Opere pubbliche, sentenza del Consiglio di Stato sul bando di gara
Consiglio di Stato, Sent. 5282 del 2011
Roma, 23 settembre 2011 - Cosa accade se l’Amministrazione rileva che talune disposizioni del bando risultano inopportunamente o incongruamente formulate? La stazione appaltante, in tale circostanza, può disapplicarle? Il Consiglio di Stato ha risposto negativamente ad entrambi gli interrogativi. Vediamo come.
L’azione dell’amministrazione è gravata da un generale obbligo di certezza, celerità ed imparzialità che possa garantire la parità di condizioni tra tutti i concorrenti. Le regole contenute nella lex specialis di una gara pubblica devono – di conseguenza - considerarsi vincolanti non solo per i partecipanti, ma anche per la stessa Amministrazione appaltante, che non conserva alcun margine di discrezionalità nella loro concreta attuazione, non potendo disapplicarle neppure nel caso in cui talune di esse risultino inopportunamente o incongruamente formulate, salva la sola possibilità di far luogo, nell'esercizio del potere di autotutela, all'annullamento del bando.
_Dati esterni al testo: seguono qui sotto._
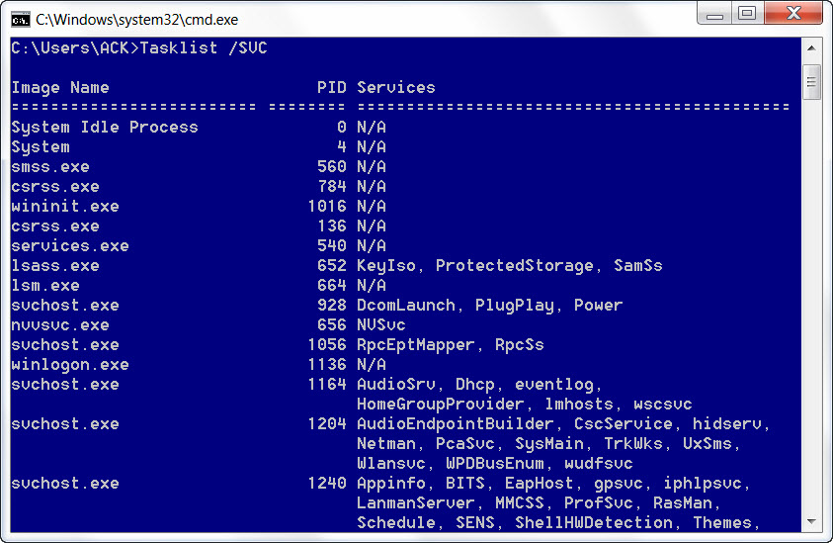Click the scrollbar down arrow
Screen dimensions: 833x543
point(812,521)
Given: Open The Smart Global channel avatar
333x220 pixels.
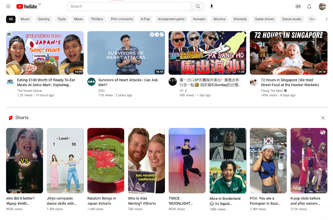Looking at the screenshot, I should click(x=10, y=82).
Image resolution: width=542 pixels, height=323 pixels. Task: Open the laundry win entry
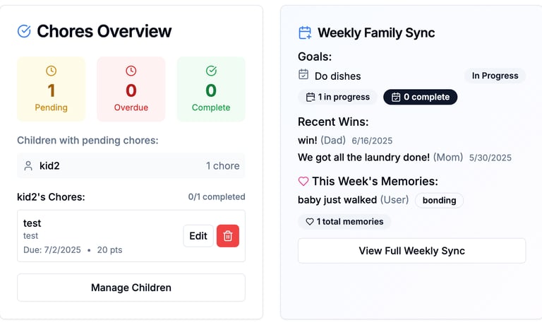363,158
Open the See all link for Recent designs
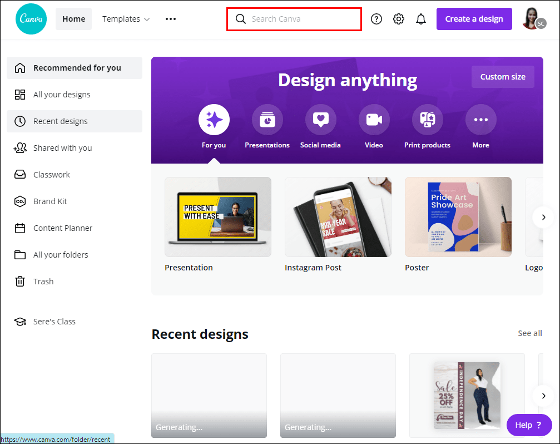The height and width of the screenshot is (444, 560). (529, 333)

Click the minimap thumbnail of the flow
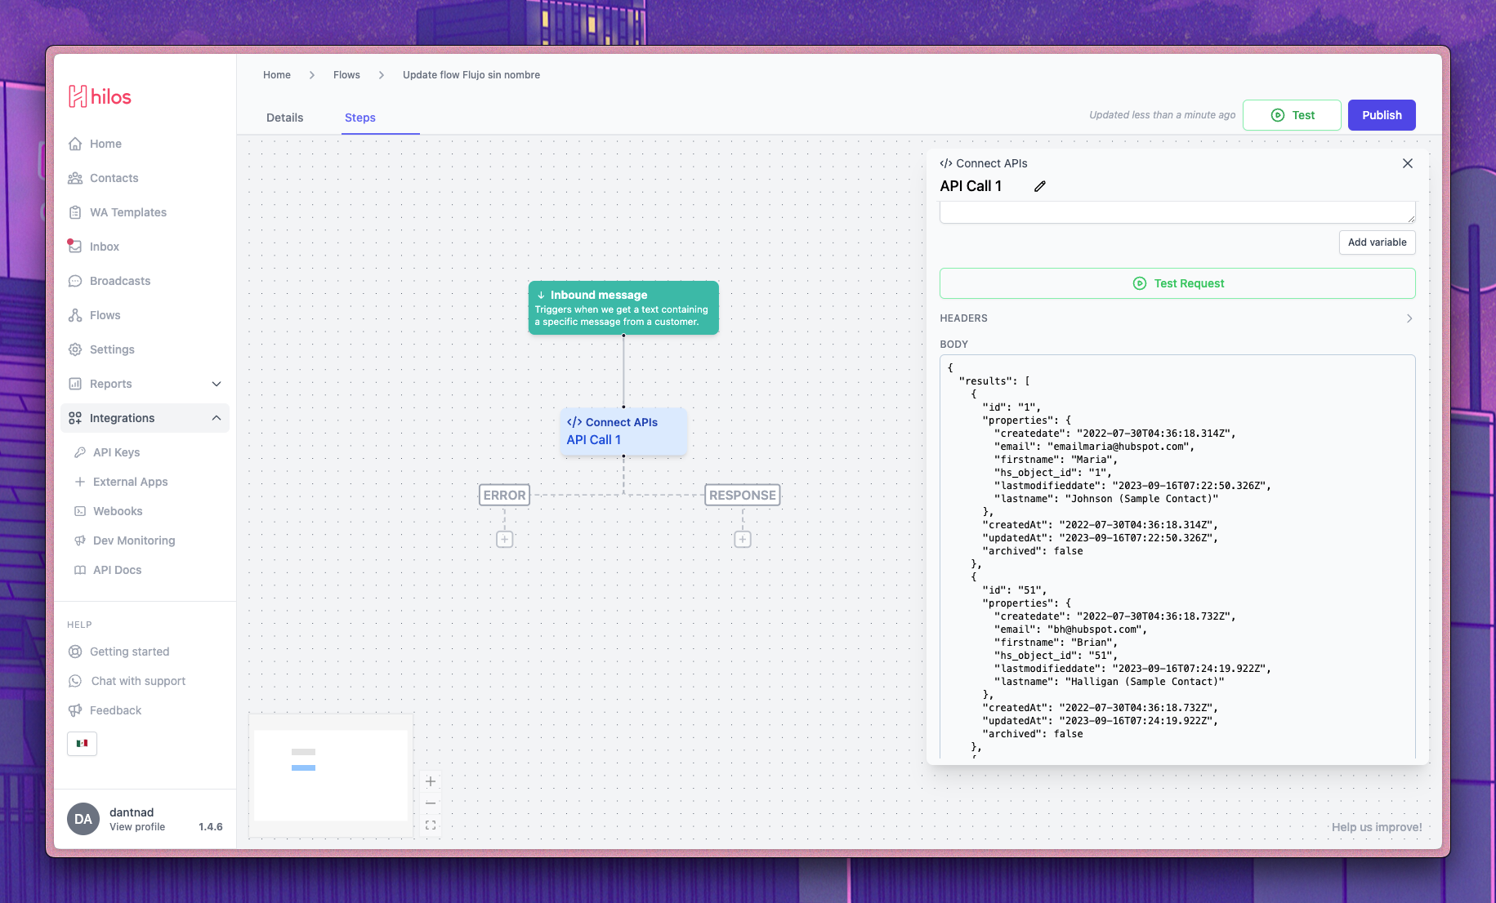tap(331, 775)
In materia di appalti pubblici, quindi, la lex specialis vincola la stazione appaltante anche laddove, successivamente, si riveli incongruamente formulata.
Ne deriva che solo in presenza di una equivoca formulazione della lettera di invito o bando di gara può ammettersi una interpretazione diversa da quella letterale. Non appare dunque prospettabile, sostiene il Collegio, procedere ad una interpretazione delle clausole del bando, diretta ad evidenziare pretesi significati e ad ingenerare incertezze nell'applicazione, con la conseguenza che il significato oggettivo delle espressioni testuali adoperate deve prevalere sull'intenzione soggettiva della stazione appaltante.